A study of close to 7,000 College of American Pathologists proficiency testing samples found that LDTs and FDA-approved companion diagnostics (FDA-CDs) had similarly high accuracy for detecting variants in three oncology-related genes—BRAF, EGFR, and KRAS. However, the researchers found that more than 60 percent of laboratories report modifying the intended use of FDA-CDs, essentially making them LDTs.
The researchers compared analytical validity and associated preanalytic practices for 6,897 proficiency testing responses. Combined, both LDTs and FDA-CDs exceeded 97 percent accuracy across all the samples.

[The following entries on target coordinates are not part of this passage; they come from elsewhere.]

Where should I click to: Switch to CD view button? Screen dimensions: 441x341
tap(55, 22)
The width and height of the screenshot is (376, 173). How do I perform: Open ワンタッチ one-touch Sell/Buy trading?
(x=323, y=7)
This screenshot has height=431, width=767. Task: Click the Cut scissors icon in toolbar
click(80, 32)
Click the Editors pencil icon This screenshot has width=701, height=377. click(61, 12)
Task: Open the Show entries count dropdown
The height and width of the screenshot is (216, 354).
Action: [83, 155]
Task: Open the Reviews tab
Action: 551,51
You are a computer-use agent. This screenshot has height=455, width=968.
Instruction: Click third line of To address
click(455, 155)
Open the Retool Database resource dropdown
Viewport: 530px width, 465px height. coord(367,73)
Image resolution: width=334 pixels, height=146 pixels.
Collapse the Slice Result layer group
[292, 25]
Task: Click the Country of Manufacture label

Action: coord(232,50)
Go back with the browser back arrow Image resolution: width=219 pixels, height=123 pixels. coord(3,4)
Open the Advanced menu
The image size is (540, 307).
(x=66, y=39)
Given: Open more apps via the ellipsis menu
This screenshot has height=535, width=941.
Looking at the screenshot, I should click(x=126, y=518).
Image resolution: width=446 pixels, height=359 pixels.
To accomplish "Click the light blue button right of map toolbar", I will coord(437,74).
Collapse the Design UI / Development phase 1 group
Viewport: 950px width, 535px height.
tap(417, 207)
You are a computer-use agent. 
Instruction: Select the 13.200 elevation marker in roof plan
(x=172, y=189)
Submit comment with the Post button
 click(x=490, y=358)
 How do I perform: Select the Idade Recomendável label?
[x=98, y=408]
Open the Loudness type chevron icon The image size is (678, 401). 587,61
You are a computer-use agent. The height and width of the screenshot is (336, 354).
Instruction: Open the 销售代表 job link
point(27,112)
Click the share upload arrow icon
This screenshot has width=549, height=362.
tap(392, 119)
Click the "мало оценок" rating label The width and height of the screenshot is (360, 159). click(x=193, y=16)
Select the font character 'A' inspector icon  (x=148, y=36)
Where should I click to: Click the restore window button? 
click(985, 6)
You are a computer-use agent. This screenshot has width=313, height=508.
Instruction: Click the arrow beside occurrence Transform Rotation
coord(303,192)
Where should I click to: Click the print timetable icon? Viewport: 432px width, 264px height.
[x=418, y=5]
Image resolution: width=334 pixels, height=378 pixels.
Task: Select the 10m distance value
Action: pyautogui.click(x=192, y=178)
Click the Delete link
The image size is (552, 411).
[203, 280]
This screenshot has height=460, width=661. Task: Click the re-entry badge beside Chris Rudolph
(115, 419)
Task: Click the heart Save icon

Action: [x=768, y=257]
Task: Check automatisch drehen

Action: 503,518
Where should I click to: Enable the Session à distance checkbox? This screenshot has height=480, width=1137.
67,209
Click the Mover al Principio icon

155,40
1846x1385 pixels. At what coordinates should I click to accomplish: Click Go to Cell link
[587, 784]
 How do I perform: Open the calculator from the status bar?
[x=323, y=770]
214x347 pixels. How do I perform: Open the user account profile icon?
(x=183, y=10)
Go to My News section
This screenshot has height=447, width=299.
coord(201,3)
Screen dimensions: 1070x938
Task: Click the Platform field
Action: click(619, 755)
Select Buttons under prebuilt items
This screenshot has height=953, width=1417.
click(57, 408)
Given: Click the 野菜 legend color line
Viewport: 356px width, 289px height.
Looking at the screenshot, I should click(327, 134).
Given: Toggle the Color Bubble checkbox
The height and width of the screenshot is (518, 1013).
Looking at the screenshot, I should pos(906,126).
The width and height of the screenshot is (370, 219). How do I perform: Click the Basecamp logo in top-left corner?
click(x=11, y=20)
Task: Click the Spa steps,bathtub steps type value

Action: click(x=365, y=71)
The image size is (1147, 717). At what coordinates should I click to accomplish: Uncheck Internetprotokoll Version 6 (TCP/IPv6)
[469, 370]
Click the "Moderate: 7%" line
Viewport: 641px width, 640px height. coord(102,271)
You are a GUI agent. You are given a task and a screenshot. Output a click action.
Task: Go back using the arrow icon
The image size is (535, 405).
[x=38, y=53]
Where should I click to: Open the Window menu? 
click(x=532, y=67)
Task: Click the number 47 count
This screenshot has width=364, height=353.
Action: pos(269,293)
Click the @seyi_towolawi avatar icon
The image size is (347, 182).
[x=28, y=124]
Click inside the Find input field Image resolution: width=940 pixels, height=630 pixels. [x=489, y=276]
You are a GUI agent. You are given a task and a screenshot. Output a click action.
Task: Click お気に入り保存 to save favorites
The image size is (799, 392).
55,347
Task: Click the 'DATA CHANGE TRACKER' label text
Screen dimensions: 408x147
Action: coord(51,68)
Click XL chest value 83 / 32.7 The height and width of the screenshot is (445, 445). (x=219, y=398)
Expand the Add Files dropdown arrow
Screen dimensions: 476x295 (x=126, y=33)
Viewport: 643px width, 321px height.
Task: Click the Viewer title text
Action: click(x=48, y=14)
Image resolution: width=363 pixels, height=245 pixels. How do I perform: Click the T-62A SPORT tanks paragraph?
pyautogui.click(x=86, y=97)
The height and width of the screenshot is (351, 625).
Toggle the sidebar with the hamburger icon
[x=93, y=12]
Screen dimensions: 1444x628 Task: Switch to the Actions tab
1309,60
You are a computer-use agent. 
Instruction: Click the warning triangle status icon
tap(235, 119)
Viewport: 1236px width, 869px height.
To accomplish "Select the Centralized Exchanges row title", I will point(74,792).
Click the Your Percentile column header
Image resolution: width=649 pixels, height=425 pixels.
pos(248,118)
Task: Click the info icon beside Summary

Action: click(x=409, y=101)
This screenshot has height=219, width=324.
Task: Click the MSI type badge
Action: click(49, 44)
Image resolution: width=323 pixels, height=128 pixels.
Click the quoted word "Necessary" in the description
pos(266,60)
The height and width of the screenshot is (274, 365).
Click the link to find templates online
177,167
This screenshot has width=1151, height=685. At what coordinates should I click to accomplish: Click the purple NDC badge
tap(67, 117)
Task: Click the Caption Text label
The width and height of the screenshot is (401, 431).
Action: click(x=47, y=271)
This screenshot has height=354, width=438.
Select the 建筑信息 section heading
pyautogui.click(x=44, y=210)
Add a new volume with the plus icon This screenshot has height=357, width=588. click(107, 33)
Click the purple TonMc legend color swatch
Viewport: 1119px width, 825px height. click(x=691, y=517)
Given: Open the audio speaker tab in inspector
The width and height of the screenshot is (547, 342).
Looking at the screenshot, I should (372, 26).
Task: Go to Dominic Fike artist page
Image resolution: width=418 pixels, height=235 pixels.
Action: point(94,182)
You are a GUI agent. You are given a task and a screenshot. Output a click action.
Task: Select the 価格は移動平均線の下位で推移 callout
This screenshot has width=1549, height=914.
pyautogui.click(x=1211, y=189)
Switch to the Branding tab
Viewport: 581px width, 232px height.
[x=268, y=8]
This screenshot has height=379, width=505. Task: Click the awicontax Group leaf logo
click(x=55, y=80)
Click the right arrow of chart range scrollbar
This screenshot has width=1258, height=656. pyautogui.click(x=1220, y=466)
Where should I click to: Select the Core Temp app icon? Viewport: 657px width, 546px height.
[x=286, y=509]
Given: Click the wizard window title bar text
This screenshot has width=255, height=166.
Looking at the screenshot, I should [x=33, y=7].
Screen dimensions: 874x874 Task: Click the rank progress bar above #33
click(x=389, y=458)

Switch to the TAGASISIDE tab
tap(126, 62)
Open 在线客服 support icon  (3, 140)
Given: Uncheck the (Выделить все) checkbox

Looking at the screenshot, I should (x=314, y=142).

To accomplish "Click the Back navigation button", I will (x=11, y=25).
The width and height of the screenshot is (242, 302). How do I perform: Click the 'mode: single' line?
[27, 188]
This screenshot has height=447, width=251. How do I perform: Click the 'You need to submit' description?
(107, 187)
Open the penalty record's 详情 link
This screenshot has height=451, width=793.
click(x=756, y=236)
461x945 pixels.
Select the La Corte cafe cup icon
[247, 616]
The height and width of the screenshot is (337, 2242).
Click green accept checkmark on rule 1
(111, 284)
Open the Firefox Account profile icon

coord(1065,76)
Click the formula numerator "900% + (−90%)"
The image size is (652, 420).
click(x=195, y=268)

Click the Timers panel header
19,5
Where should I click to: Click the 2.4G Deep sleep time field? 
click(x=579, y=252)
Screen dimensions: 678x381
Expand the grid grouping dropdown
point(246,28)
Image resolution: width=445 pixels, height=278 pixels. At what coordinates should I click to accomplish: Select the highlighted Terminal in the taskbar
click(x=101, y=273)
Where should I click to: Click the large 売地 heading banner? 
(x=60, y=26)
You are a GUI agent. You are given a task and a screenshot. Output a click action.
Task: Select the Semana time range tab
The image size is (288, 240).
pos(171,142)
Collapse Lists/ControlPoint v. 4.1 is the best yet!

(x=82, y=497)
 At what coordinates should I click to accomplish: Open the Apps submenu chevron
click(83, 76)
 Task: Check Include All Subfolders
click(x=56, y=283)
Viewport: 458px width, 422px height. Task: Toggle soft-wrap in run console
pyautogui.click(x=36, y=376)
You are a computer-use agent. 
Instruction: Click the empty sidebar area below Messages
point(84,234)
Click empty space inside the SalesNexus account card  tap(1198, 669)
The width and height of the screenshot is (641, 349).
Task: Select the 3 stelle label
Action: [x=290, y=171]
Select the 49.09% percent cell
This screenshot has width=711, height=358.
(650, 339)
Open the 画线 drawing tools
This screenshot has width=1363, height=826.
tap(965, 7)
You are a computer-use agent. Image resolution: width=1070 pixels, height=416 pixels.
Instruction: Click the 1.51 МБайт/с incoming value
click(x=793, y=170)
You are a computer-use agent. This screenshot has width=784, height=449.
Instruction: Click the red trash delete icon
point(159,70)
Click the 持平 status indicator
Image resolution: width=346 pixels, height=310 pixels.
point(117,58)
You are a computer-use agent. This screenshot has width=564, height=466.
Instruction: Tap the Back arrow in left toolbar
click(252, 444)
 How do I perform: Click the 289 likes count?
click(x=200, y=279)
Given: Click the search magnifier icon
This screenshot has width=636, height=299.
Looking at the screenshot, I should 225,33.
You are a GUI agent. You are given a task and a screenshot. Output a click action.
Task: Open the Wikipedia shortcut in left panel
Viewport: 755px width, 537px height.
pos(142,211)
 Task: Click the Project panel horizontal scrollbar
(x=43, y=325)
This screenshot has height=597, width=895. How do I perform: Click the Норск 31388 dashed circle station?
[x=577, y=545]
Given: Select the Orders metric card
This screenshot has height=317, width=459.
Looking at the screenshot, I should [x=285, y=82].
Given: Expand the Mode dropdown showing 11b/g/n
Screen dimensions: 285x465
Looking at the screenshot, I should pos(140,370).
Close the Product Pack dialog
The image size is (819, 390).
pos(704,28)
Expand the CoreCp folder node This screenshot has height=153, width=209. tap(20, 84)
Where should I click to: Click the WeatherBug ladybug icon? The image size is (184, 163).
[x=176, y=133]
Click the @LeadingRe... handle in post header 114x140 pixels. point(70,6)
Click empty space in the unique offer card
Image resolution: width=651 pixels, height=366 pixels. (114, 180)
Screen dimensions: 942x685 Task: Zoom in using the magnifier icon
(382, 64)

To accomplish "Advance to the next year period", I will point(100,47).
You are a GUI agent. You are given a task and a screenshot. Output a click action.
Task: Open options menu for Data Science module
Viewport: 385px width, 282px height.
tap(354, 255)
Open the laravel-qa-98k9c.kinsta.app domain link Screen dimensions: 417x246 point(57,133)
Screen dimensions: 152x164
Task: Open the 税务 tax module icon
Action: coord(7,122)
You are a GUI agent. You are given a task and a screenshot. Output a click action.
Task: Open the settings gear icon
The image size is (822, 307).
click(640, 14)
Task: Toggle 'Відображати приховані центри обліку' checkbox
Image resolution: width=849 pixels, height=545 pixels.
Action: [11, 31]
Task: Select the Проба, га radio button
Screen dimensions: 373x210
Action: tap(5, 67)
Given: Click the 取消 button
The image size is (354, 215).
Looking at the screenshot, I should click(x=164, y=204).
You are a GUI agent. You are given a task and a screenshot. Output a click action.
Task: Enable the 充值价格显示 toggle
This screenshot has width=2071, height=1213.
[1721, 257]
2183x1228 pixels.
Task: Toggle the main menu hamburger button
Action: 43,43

- For BRAF mutations, LDTs outperformed FDA-CDs with a 96.6 percent acceptable rate while FDA-CDs results were significantly lower at 93.0 percent. The researchers attributed this difference primarily to analysis of the BRAF p.V600K mutation (88.0 percent for LDTs versus 66.1 percent acceptable rate for FDA-CDs).
- For EGFR, LDTs performed slightly, but significantly, less well than the FDA-CDs (97.6 percent acceptability for LDT versus 99.1 percent for FDA-CDs). This discrepancy was driven by detection of the EGFR p.L861Q mutation (91 percent for LDTs versus 100 percent for FDA-CDs).
- For KRAS, there was no significant difference between acceptability rates for LDTs and the FDA-CDs overall or by individual variants.
The researchers importantly found that more than 60 percent of participants using FDA-CDs report modifying the approved preanalytic methods to broaden clinical use. This off-label practice essentially turns the FDA-CDs into LDTs. Reported off-label practices include unapproved specimen types and tumor types, as well as accepting specimens with lower tumor content than are required for the approved assay and not quantifying DNA before performing the assay.
"The preanalytic questions highlight the fact that many FDA-CD laboratories conduct practices that are not in accord with their FDA-approved methods," write the authors led by Annette Kim, M.D., Ph.D., from Brigham and Women's Hospital in Boston, Mass. "Although this flexibility is advantageous for patient care, it is important to recognize that the use of specimens other than formalin-fixed paraffin-embedded samples of the specified tumor type for the FDA-CDs is off-label, resulting in reclassification of the assay as an LDT."
Several authors report financial ties to the diagnostics industry.
Takeaway: While it may be reassuring that LDTs and FDA-CDs perform with similar access for detection of oncology-related genetic mutations, it may concern regulators the extent to which FDA-approved in vitro diagnostic kits are being used off-label.